BEGIN

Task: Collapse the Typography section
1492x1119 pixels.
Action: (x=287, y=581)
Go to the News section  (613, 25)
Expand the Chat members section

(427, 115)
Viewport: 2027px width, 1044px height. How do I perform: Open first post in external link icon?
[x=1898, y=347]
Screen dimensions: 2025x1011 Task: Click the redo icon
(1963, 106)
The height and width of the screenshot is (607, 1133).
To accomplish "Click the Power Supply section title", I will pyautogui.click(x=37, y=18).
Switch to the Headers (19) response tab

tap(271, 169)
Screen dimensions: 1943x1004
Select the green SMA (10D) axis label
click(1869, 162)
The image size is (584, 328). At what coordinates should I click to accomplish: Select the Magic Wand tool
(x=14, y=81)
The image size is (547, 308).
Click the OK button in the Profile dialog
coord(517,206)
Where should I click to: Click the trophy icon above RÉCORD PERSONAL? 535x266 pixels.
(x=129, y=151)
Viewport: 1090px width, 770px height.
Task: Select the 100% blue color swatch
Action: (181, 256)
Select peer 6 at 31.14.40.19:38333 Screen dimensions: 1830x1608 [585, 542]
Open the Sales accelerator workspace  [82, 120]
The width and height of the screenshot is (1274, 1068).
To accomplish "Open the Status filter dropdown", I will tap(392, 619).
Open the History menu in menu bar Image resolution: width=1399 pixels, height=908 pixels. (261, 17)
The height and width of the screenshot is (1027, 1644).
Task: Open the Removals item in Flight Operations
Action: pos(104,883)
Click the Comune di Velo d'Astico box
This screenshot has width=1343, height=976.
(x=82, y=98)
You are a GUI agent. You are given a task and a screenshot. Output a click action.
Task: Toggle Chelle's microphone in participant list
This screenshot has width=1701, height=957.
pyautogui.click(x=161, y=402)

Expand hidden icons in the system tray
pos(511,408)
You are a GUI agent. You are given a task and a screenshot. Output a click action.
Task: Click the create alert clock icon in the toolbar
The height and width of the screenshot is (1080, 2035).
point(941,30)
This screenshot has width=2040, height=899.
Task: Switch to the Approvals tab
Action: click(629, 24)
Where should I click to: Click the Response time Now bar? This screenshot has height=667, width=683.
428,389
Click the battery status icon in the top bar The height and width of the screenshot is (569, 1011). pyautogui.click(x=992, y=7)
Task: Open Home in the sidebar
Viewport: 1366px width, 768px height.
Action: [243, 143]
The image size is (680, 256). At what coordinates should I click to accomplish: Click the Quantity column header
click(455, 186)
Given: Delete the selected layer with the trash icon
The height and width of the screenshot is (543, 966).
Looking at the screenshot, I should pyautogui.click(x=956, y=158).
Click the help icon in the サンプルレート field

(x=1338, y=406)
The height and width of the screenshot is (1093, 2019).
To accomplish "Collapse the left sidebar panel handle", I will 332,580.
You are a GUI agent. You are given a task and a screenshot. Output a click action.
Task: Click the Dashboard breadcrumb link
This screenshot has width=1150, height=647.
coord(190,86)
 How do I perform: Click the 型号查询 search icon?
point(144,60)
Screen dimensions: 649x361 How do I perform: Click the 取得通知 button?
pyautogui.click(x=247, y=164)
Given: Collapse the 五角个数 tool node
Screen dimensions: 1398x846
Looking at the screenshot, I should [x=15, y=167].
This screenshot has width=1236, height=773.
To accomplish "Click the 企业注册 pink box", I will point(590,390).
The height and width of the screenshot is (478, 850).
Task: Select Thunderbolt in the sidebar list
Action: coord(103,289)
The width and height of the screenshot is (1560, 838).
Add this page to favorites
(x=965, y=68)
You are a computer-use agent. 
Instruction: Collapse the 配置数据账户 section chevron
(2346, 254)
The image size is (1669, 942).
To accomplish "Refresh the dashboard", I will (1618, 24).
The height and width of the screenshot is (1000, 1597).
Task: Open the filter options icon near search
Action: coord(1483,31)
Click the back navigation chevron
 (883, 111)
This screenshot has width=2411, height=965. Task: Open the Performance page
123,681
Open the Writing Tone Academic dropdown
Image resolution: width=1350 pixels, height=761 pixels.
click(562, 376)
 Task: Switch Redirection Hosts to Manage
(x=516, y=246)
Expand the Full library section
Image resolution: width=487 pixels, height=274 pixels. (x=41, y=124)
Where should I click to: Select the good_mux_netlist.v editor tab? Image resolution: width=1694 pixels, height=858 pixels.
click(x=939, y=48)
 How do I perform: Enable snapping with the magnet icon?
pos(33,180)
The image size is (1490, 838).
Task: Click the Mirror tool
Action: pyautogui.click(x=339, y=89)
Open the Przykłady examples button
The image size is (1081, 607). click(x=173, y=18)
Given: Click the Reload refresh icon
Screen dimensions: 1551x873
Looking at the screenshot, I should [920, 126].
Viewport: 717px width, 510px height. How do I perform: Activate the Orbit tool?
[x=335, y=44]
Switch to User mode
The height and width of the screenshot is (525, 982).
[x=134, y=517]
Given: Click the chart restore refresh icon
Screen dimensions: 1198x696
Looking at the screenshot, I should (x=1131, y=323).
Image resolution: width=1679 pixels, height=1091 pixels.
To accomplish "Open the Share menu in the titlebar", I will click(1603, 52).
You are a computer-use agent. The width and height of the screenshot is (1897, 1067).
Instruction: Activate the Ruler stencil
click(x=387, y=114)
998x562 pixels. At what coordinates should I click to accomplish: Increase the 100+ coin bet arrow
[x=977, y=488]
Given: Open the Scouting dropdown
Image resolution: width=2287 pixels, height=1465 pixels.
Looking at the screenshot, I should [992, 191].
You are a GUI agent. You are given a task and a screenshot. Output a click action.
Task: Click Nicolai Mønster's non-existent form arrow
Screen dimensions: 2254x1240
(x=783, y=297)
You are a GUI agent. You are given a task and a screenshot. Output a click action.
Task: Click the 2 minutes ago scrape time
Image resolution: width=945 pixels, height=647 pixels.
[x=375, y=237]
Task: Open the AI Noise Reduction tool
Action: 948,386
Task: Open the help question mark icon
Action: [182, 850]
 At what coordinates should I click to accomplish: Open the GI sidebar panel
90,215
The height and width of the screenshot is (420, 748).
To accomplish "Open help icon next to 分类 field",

END

▸ **Prompt**: Your answer should be one number: how many lines above contain "computer".

▸ **Answer section**: 2